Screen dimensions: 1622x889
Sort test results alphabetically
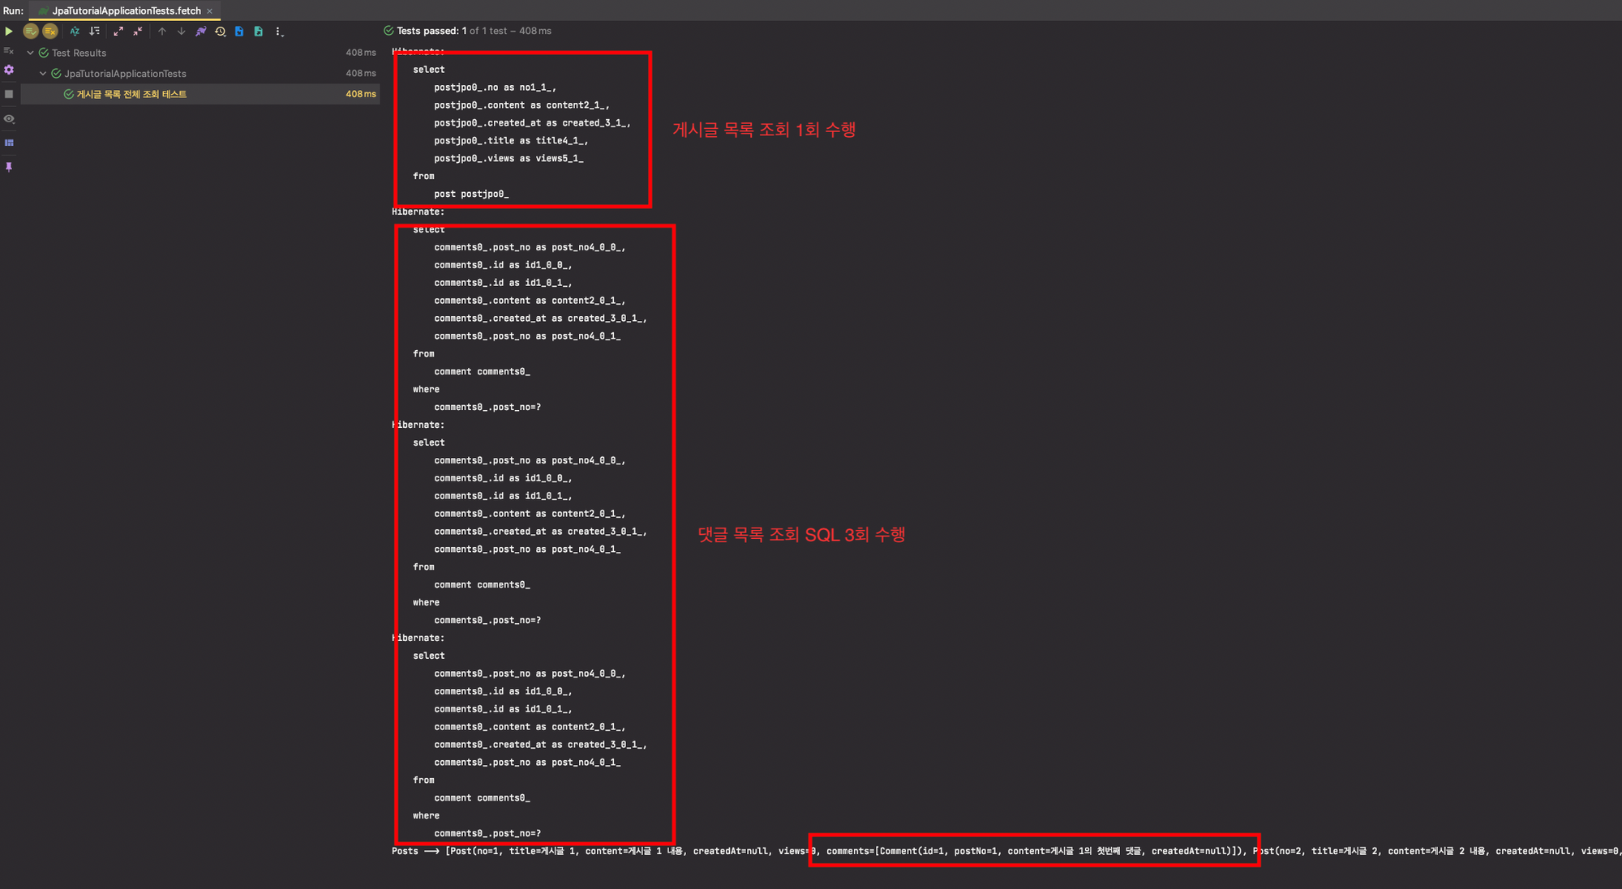pyautogui.click(x=75, y=32)
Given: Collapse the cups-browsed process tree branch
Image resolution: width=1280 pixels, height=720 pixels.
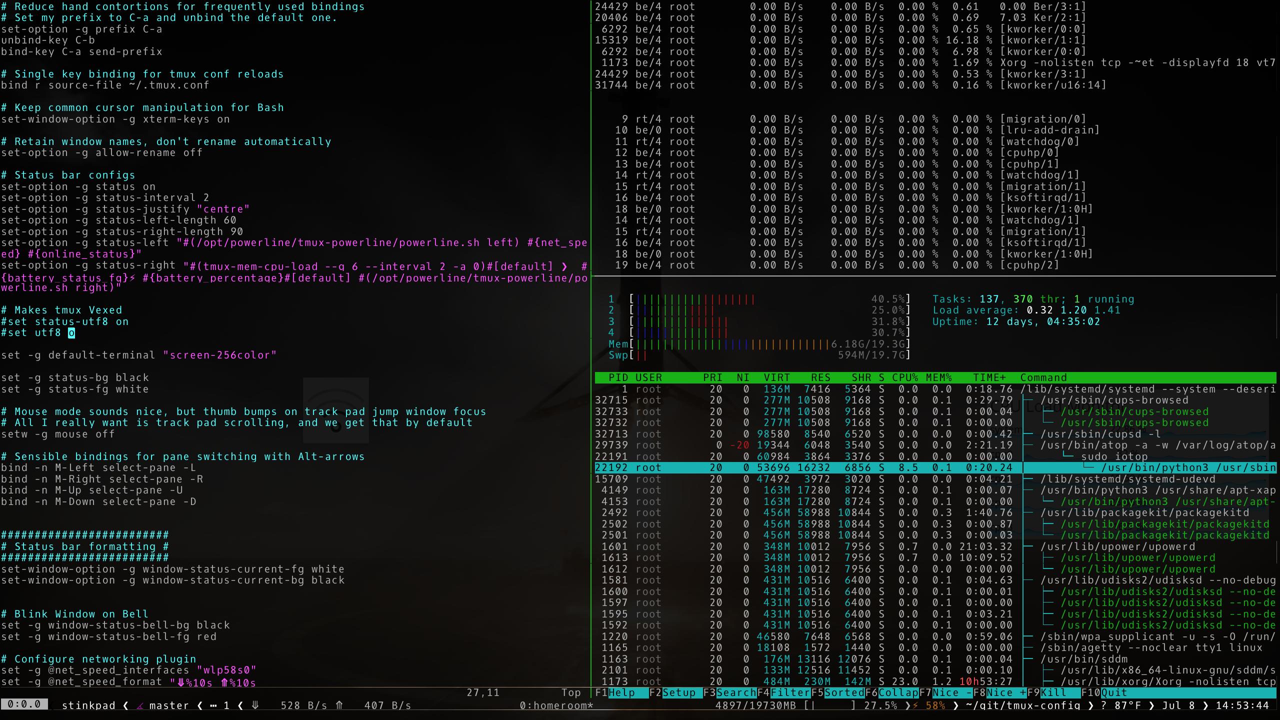Looking at the screenshot, I should pos(1029,401).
────────
Work order >> Everything in the entries above should be printed again exactly, apart from the pictures.

Response area >>
Screen dimensions: 1622x889
Sort test results alphabetically
pyautogui.click(x=75, y=32)
Given: Collapse the cups-browsed process tree branch
Image resolution: width=1280 pixels, height=720 pixels.
Looking at the screenshot, I should pos(1029,401).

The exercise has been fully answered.